A custom plot can be created by using attributes. The attributes can be set through keyword arguments. A list of attributes for every plotting object can be viewed via:

fig, ax, pltobj = scatterlines(1:10)
pltobj.attributes
Attributes with 14 entries:
  color => black
  colormap => viridis
  colorrange => Automatic()
  inspectable => true
  linestyle => nothing
  linewidth => 1.5
  marker => Circle{T} where T
  markercolor => black
  markercolormap => viridis
  markercolorrange => Automatic()
  markersize => 9
  model => Float32[1.0 0.0 0.0 0.0; 0.0 1.0 0.0 0.0; 0.0 0.0 1.0 0.0; 0.0 0.0 0.0 1.0]
  strokecolor => black
  strokewidth => 0

or as a Dict calling pltobject.attributes.attributes.

Asking for help in the REPL as ?lines or help(lines) for any given plotting function will show you their corresponding attributes plus a short description on how to use that specific function, e.g.:

help(lines)
  lines(positions)
  lines(x, y)
  lines(x, y, z)

  Creates a connected line plot for each element in (x, y, z), (x, y) or
  positions.

  │ Tip
  │
  │  You can separate segments by inserting NaNs.

  lines has the following function signatures:

    (Vector, Vector)
    (Vector, Vector, Vector)
    (Matrix)

  Available attributes for Lines{T} where T are:

    ambient
    color
    colormap
    colorrange
    cycle
    diffuse
    inspectable
    lightposition
    linestyle
    linewidth
    nan_color
    overdraw
    shininess
    specular
    ssao
    transparency
    visible

But not only the plot objects have attributes, also the Axis and Figure objects do.
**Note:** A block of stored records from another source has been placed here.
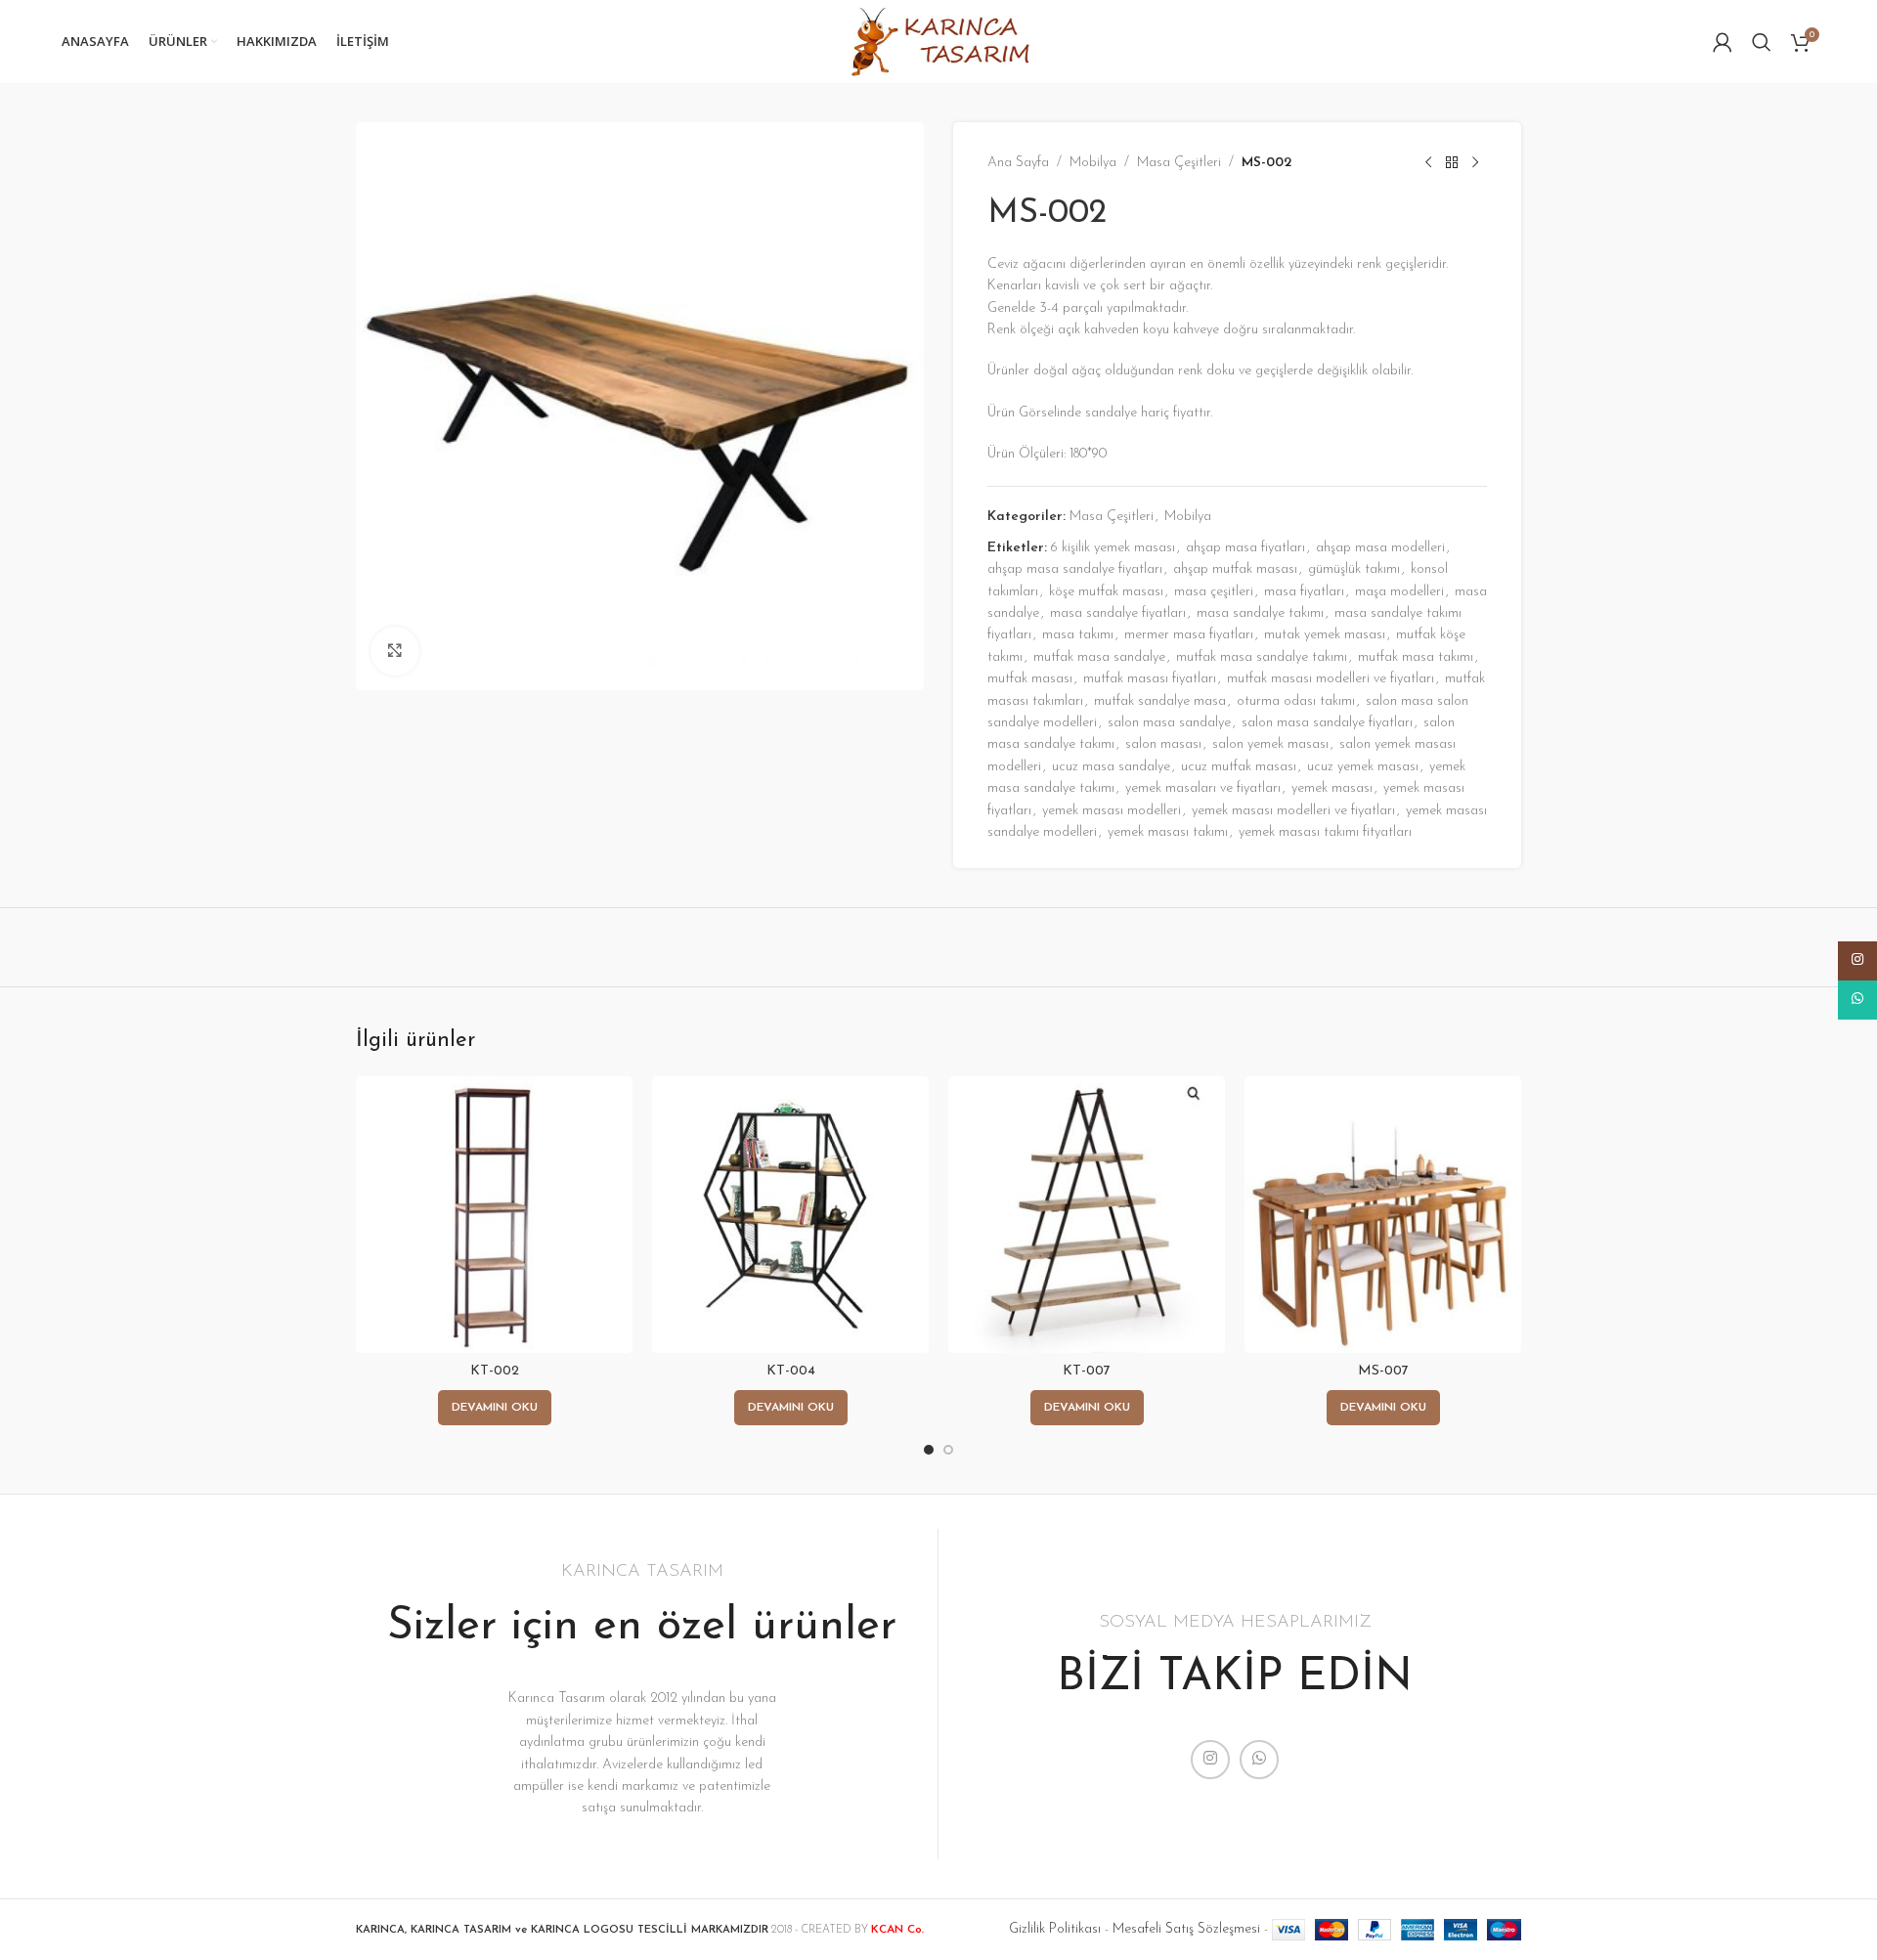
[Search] (1761, 42)
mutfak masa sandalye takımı (1261, 657)
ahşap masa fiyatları (1245, 548)
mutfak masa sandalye (1099, 657)
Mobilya (1092, 162)
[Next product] (1475, 163)
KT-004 (790, 1371)
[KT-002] (494, 1214)
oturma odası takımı (1296, 701)
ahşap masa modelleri (1380, 548)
For example, for Figure, we have backgroundcolor, resolution, font and fontsize and the figure_padding which changes the amount of space around the figure content, see the grey area in the plot. It can take one number for all sides, or a tuple of four numbers for left, right, bottom and top.

Axis has a lot more, some of them are backgroundcolor, xgridcolor and title. For a full list just type help(Axis).

Hence, for our next plot we will call several attributes at once as follows:

figure = (; figure_padding=5, resolution=(600,400),
    backgroundcolor=:grey90, fontsize=16, font="sans")

axis = (; xlabel="x", ylabel="x²", title="title",
    backgroundcolor=:white, xgridstyle=:dash, ygridstyle=:dash)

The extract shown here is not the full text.